In May 1951, he told Dr Frederick Boland, who had succeeded Dulanty as Ambassador, that he had a horse, Canyon Kid, running in the Irish Derby at The Curragh.

Apart from a desire to see his horse run, he said he would like to see the Vice-Regal Lodge (Áras an Uachtaráin) once again and wondered how he would be received.

de Valera advised: “Let him arrive and go to the races”, adding that if Churchill had the time to spare, the President or the Government would be happy to entertain him to lunch.

Dr Boland, who conveyed the response to Winston about a week later, in his room at the House of Commons, noted there were tears in his eyes on hearing “this very agreeable message to me.”

Churchill never got to the races at the Curragh, however, because his horse died of heart failure.

But he told Dr Boland he would have liked to have gone over “and I’m sure the people would have given me a good reception – particularly if my horse had won. The Irish are a sporting people.”

Sir Winston won 71 races as an owner in a 15-year career breeding and running horses, including one Irish Classic, the 1,000 guineas in 1955.

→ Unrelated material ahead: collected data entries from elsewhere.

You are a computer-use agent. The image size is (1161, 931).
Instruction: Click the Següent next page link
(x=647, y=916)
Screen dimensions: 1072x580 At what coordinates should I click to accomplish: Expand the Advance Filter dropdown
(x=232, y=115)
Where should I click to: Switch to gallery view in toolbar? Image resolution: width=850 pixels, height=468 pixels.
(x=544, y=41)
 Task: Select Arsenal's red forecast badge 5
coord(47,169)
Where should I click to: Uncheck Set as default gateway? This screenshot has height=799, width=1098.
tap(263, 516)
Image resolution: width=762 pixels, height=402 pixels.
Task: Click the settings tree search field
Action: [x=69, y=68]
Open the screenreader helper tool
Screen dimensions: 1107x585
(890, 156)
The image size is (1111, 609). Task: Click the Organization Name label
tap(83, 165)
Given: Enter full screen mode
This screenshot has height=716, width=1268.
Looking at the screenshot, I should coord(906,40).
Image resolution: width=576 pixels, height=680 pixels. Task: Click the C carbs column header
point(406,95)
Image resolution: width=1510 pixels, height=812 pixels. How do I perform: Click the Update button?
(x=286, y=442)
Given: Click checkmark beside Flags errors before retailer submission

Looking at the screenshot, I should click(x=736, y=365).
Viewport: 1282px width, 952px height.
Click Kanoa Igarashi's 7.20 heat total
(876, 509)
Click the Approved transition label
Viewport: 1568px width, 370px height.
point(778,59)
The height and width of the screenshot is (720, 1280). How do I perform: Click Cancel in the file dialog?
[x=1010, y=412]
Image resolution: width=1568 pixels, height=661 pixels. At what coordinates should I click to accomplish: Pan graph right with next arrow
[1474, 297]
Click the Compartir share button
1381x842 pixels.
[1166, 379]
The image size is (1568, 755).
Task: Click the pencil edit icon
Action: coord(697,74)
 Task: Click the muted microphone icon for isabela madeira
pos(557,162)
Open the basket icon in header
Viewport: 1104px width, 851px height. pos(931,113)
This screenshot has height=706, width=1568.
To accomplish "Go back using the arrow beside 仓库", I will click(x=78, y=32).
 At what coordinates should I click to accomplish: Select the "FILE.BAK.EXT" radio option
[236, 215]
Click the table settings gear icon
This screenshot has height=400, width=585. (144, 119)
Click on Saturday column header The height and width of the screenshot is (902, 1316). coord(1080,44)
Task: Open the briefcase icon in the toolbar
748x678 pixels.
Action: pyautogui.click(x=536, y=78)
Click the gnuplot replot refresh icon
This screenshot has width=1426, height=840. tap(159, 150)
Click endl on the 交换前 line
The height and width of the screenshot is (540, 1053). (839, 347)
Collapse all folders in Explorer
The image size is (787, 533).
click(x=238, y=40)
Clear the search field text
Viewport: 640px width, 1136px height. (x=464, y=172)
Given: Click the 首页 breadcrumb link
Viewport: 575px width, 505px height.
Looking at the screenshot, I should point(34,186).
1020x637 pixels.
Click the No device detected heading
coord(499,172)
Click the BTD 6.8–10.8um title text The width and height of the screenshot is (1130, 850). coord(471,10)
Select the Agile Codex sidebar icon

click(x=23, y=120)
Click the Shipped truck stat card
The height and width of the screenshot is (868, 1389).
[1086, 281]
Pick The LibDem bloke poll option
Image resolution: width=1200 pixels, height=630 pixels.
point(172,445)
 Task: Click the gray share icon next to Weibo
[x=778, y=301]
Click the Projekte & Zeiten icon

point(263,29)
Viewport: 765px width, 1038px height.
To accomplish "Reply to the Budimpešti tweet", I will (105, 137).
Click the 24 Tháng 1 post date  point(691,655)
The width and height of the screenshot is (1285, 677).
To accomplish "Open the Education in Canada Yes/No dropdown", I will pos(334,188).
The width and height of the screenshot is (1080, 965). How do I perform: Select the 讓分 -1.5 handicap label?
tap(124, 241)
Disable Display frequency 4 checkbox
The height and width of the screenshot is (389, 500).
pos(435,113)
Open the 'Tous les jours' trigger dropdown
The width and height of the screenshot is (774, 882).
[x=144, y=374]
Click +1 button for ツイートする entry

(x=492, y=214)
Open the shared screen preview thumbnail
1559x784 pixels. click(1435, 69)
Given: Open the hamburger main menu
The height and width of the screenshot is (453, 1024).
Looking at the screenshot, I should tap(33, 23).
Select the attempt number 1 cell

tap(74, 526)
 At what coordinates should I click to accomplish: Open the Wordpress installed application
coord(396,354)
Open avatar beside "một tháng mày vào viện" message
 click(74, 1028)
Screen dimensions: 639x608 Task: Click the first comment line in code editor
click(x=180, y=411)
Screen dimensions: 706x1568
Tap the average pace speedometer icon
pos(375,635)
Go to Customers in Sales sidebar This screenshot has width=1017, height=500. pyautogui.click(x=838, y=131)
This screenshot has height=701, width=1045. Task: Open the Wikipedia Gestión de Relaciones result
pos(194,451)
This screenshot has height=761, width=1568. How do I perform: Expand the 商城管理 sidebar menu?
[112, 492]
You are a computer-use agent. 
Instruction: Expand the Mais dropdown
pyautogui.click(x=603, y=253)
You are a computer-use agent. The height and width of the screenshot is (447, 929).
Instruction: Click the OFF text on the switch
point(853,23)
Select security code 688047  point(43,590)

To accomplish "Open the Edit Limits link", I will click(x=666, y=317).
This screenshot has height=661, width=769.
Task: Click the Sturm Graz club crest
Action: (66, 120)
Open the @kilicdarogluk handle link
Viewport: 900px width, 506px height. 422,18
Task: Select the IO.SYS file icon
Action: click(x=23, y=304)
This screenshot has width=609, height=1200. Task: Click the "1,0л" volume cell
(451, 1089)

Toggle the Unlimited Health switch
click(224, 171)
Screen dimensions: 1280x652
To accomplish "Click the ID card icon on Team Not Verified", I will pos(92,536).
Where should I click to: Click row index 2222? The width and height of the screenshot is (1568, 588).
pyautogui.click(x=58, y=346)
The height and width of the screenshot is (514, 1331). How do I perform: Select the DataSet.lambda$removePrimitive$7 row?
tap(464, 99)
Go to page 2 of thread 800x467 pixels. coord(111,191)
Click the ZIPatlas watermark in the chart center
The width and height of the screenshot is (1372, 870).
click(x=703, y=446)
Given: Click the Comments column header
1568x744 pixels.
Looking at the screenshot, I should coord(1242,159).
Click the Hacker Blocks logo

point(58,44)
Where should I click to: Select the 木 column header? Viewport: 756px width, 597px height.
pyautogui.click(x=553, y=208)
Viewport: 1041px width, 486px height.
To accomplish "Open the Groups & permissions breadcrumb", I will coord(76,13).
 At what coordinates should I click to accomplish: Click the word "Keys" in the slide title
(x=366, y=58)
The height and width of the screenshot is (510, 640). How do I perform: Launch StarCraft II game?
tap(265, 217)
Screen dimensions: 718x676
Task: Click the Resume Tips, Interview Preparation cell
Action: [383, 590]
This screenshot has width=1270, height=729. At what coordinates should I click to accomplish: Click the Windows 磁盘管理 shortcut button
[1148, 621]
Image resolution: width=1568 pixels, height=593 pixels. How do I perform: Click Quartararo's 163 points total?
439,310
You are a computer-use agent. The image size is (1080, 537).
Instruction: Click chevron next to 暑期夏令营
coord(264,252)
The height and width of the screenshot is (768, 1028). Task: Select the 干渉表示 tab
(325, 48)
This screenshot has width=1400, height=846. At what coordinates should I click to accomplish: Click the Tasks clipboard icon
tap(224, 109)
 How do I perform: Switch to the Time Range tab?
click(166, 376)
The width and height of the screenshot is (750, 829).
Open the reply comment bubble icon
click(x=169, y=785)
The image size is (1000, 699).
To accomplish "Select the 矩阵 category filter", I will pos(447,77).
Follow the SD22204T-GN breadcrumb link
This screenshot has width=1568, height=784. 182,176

His filly, Dark Issue, leased from wealthy Belfast grain merchant William Barnet, was trained at the Curragh by Captain Darby Rogers.

Churchill was again unable to attend, due to a political campaign in Britain.

“The general election was my owner,” he said, “and I was already among the runners.”

The 1,000 guineas result provided a link, however, with the inaugural meeting at Mallow Racecourse on May 30, 1924.

Churchill’s horse was ridden by Phil Canty, whose uncle Joe Canty, seven-times Irish champion jockey, won the first race at the new Mallow track 31 years previously on a horse named Court Picture.

That horse was trained at Springfort Hall, 8km from Mallow, by a man who later moved his stables to the Curragh.

His name was the same as that of another Irishman, who was well-known to Churchill – Michael Collins.